TEXTE PROPOSÉ —
Saint-Lunaire - La Villa Constantine une pointe d’exotisme sur la côte d’Émeraude

Vue Ouest de la villa à la fin des travaux de construction ; stéréotype vers 1885. Coll. Personnelle.
Vue Ouest de la villa à la fin des travaux de construction ; stéréotype vers 1885. Coll. Personnelle.

Située à l’extrémité de la pointe du Décollé, la villa Constantine édifiée au milieu des années 1880, est l’une des rares villas bretonnes construites dans un pur style mauresque. Véritable vitrine de la station dès ses débuts, cette petite folie exotique jouera sans conteste un rôle déterminant pour la promotion touristique de la station et de la côte d’Émeraude.

Saint-Lunaire, une nouvelle station en plein essor

Dans le dernier quart du XIXe siècle, l’attractivité touristique de la Bretagne « rattrape son retard » sur celle de la Normandie, avec le développement effréné de stations balnéaires. En particulier sur son littoral Nord, que l’on nommera « côte d’Émeraude » à partir de 1890. De la baie de Cancale jusqu’à la pointe du Cap Fréhel, plusieurs stations de bord de mer surgissent des dunes ou des falaises, à l’instar de Dinard, Paramé ou Saint Lunaire pour les plus célèbres d’entres elles. Le scénario classique est mis en place, avec en premier lieu l’arrivée d’une ligne de chemin de fer qui permettra, depuis Rennes, une connexion avec la côte nord de l’Ille-et-Vilaine jusqu’aux gares terminus de Saint-Malo et Dinard. Ces deux villes seront les premières à bénéficier de l’arrivée de ces nouveaux villégiateurs et l’apparition concomitante d’un réseau secondaire et de tramway permettra ensuite à d’autres stations satellites d’émerger.

DONNÉES FOURNIES —

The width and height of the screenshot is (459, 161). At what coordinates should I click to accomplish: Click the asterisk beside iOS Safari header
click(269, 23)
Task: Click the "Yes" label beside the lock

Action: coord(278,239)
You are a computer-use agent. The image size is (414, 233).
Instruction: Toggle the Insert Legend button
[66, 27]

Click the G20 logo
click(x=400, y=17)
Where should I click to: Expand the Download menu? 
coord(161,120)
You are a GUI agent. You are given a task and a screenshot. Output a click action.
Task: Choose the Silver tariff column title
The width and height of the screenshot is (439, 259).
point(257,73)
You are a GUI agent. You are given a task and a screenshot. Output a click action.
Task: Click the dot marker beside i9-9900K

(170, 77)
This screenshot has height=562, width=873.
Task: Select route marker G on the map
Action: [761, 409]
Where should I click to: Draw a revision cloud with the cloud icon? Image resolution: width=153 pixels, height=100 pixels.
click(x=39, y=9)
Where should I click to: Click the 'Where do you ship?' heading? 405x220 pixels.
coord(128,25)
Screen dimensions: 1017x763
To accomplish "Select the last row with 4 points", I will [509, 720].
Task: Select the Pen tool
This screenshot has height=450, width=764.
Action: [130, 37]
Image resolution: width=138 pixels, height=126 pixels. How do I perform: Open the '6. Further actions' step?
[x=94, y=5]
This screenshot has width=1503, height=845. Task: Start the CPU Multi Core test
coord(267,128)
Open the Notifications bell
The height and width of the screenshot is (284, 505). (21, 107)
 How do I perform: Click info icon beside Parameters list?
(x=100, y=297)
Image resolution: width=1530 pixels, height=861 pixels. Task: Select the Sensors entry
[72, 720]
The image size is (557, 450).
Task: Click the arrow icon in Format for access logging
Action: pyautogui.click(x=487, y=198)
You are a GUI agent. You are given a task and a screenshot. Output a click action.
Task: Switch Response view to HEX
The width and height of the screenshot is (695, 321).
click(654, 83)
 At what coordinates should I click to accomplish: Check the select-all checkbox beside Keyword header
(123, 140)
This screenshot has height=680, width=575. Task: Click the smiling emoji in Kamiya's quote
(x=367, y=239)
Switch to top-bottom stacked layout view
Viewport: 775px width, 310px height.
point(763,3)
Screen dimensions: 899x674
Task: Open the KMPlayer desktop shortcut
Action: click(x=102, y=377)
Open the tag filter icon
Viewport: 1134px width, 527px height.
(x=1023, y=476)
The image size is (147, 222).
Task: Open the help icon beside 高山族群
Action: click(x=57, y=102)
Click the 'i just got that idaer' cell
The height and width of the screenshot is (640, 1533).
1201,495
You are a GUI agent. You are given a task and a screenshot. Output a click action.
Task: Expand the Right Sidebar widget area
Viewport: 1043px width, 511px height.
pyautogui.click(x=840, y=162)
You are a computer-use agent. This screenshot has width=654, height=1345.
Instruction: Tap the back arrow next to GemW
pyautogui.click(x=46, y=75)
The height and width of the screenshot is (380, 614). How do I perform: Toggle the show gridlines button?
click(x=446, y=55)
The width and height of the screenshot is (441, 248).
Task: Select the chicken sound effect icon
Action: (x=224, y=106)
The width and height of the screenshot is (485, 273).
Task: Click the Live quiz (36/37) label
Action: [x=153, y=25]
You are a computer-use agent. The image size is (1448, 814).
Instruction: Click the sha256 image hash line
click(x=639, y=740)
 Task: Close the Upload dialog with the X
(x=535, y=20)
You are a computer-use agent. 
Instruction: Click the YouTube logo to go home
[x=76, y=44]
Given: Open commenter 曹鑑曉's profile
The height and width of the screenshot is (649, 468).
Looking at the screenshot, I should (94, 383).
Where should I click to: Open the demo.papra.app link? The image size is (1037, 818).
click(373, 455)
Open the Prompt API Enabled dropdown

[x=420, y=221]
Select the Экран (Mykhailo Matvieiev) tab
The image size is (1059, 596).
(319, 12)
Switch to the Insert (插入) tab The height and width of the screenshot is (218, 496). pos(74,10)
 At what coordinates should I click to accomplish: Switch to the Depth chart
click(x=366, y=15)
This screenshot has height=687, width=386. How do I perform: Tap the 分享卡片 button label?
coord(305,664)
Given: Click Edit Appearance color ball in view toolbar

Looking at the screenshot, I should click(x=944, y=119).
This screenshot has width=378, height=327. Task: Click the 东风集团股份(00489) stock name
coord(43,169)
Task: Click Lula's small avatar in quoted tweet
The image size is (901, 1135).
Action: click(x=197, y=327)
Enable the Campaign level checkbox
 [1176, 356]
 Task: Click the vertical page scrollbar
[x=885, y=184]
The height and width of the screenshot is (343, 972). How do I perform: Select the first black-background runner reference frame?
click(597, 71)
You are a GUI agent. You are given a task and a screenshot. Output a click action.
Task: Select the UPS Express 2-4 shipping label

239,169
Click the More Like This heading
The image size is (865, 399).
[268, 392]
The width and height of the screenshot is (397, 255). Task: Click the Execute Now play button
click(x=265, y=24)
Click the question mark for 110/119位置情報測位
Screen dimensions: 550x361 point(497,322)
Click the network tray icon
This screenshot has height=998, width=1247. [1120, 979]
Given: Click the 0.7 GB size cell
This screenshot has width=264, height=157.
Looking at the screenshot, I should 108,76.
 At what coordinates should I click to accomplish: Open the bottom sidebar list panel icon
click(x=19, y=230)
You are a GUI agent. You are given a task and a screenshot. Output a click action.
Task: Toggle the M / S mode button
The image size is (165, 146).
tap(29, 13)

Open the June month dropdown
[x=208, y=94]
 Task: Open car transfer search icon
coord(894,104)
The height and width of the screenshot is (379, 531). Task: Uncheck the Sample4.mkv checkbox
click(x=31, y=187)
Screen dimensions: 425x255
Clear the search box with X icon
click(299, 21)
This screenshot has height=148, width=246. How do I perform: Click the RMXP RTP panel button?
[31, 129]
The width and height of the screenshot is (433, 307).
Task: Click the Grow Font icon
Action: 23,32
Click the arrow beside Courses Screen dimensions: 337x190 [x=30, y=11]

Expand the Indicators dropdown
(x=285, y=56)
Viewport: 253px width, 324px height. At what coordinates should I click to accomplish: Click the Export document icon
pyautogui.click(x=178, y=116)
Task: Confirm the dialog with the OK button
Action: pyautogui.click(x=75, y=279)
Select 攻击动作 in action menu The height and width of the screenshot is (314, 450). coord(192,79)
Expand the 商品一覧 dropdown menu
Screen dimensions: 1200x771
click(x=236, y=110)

CONSIGNE — Citez mot pour mot le passage du texte sur la villa Constantine qui commence à « Saint-Lunaire - La » et va jusqu'à « la côte d’Émeraude. » inclus.

RÉPONSE COMPLÈTE —
Saint-Lunaire - La Villa Constantine une pointe d’exotisme sur la côte d’Émeraude

Vue Ouest de la villa à la fin des travaux de construction ; stéréotype vers 1885. Coll. Personnelle.
Vue Ouest de la villa à la fin des travaux de construction ; stéréotype vers 1885. Coll. Personnelle.

Située à l’extrémité de la pointe du Décollé, la villa Constantine édifiée au milieu des années 1880, est l’une des rares villas bretonnes construites dans un pur style mauresque. Véritable vitrine de la station dès ses débuts, cette petite folie exotique jouera sans conteste un rôle déterminant pour la promotion touristique de la station et de la côte d’Émeraude.